• _Activity_
Reproduce the entries below in full, word for word.

(Dataset content begins)

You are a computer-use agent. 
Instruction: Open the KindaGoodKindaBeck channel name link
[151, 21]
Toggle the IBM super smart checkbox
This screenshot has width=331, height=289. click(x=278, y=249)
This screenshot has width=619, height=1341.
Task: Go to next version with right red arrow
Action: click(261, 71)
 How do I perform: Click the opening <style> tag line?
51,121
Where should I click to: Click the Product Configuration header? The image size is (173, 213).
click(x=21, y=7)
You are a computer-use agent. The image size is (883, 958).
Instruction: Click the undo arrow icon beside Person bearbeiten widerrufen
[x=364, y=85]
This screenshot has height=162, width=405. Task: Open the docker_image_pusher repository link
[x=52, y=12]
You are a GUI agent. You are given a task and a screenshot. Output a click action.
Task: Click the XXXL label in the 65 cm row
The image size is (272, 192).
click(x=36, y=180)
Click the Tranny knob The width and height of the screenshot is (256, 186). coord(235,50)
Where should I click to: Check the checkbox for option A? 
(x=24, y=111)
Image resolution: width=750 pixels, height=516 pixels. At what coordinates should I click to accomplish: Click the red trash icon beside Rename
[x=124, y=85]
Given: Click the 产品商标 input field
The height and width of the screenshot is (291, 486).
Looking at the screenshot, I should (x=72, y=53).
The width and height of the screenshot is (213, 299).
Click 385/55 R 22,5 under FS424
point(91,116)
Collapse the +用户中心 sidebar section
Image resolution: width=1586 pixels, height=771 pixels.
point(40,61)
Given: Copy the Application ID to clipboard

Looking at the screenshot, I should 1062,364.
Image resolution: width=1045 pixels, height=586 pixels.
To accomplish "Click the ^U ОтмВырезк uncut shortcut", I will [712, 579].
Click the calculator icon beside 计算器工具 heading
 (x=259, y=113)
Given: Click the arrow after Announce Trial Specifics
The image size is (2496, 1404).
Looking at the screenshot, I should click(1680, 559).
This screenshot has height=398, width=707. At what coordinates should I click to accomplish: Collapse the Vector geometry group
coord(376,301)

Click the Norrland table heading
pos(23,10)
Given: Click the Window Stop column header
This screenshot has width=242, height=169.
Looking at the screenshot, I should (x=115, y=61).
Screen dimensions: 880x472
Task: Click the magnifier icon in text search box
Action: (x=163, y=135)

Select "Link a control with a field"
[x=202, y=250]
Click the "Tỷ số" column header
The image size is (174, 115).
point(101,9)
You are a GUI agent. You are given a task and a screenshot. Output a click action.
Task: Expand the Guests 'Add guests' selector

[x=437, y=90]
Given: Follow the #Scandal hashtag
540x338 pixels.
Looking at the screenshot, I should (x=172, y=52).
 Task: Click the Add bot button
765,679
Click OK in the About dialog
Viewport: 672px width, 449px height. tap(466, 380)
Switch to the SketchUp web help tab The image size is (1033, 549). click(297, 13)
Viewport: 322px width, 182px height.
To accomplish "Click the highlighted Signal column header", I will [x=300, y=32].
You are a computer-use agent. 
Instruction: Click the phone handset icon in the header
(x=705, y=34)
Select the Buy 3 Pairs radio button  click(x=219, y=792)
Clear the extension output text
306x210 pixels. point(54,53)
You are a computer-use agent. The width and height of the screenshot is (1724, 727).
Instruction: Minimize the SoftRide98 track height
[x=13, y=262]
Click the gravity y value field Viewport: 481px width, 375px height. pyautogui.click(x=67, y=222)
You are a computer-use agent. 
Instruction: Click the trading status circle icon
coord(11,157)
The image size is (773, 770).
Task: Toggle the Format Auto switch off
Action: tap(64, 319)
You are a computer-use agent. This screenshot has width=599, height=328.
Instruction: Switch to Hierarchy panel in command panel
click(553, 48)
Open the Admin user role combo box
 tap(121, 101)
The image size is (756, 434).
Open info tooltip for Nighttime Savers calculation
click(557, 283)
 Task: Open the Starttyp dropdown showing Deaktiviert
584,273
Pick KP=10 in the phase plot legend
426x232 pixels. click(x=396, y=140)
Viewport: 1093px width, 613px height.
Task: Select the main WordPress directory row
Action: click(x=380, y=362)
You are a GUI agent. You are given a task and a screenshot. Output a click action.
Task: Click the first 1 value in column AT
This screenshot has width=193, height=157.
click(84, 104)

(Dataset content ends)

• _Answer to the exercise_
You are a computer-use agent. 
Instruction: Open the KindaGoodKindaBeck channel name link
[151, 21]
Toggle the IBM super smart checkbox
This screenshot has width=331, height=289. click(x=278, y=249)
This screenshot has width=619, height=1341.
Task: Go to next version with right red arrow
Action: click(261, 71)
 How do I perform: Click the opening <style> tag line?
51,121
Where should I click to: Click the Product Configuration header? The image size is (173, 213).
click(x=21, y=7)
You are a computer-use agent. The image size is (883, 958).
Instruction: Click the undo arrow icon beside Person bearbeiten widerrufen
[x=364, y=85]
This screenshot has height=162, width=405. Task: Open the docker_image_pusher repository link
[x=52, y=12]
You are a GUI agent. You are given a task and a screenshot. Output a click action.
Task: Click the XXXL label in the 65 cm row
The image size is (272, 192).
click(x=36, y=180)
Click the Tranny knob The width and height of the screenshot is (256, 186). coord(235,50)
Where should I click to: Check the checkbox for option A? 
(x=24, y=111)
Image resolution: width=750 pixels, height=516 pixels. At what coordinates should I click to accomplish: Click the red trash icon beside Rename
[x=124, y=85]
Given: Click the 产品商标 input field
The height and width of the screenshot is (291, 486).
Looking at the screenshot, I should (x=72, y=53).
The width and height of the screenshot is (213, 299).
Click 385/55 R 22,5 under FS424
point(91,116)
Collapse the +用户中心 sidebar section
Image resolution: width=1586 pixels, height=771 pixels.
point(40,61)
Given: Copy the Application ID to clipboard

Looking at the screenshot, I should 1062,364.
Image resolution: width=1045 pixels, height=586 pixels.
To accomplish "Click the ^U ОтмВырезк uncut shortcut", I will [712, 579].
Click the calculator icon beside 计算器工具 heading
 (x=259, y=113)
Given: Click the arrow after Announce Trial Specifics
The image size is (2496, 1404).
Looking at the screenshot, I should click(1680, 559).
This screenshot has height=398, width=707. At what coordinates should I click to accomplish: Collapse the Vector geometry group
coord(376,301)

Click the Norrland table heading
pos(23,10)
Given: Click the Window Stop column header
This screenshot has width=242, height=169.
Looking at the screenshot, I should (x=115, y=61).
Screen dimensions: 880x472
Task: Click the magnifier icon in text search box
Action: (x=163, y=135)

Select "Link a control with a field"
[x=202, y=250]
Click the "Tỷ số" column header
The image size is (174, 115).
point(101,9)
You are a GUI agent. You are given a task and a screenshot. Output a click action.
Task: Expand the Guests 'Add guests' selector

[x=437, y=90]
Given: Follow the #Scandal hashtag
540x338 pixels.
Looking at the screenshot, I should (x=172, y=52).
 Task: Click the Add bot button
765,679
Click OK in the About dialog
Viewport: 672px width, 449px height. tap(466, 380)
Switch to the SketchUp web help tab The image size is (1033, 549). click(297, 13)
Viewport: 322px width, 182px height.
To accomplish "Click the highlighted Signal column header", I will [x=300, y=32].
You are a computer-use agent. 
Instruction: Click the phone handset icon in the header
(x=705, y=34)
Select the Buy 3 Pairs radio button  click(x=219, y=792)
Clear the extension output text
306x210 pixels. point(54,53)
You are a computer-use agent. The width and height of the screenshot is (1724, 727).
Instruction: Minimize the SoftRide98 track height
[x=13, y=262]
Click the gravity y value field Viewport: 481px width, 375px height. pyautogui.click(x=67, y=222)
You are a computer-use agent. 
Instruction: Click the trading status circle icon
coord(11,157)
The image size is (773, 770).
Task: Toggle the Format Auto switch off
Action: tap(64, 319)
You are a computer-use agent. This screenshot has width=599, height=328.
Instruction: Switch to Hierarchy panel in command panel
click(553, 48)
Open the Admin user role combo box
 tap(121, 101)
The image size is (756, 434).
Open info tooltip for Nighttime Savers calculation
click(557, 283)
 Task: Open the Starttyp dropdown showing Deaktiviert
584,273
Pick KP=10 in the phase plot legend
426x232 pixels. click(x=396, y=140)
Viewport: 1093px width, 613px height.
Task: Select the main WordPress directory row
Action: click(x=380, y=362)
You are a GUI agent. You are given a task and a screenshot. Output a click action.
Task: Click the first 1 value in column AT
This screenshot has width=193, height=157.
click(84, 104)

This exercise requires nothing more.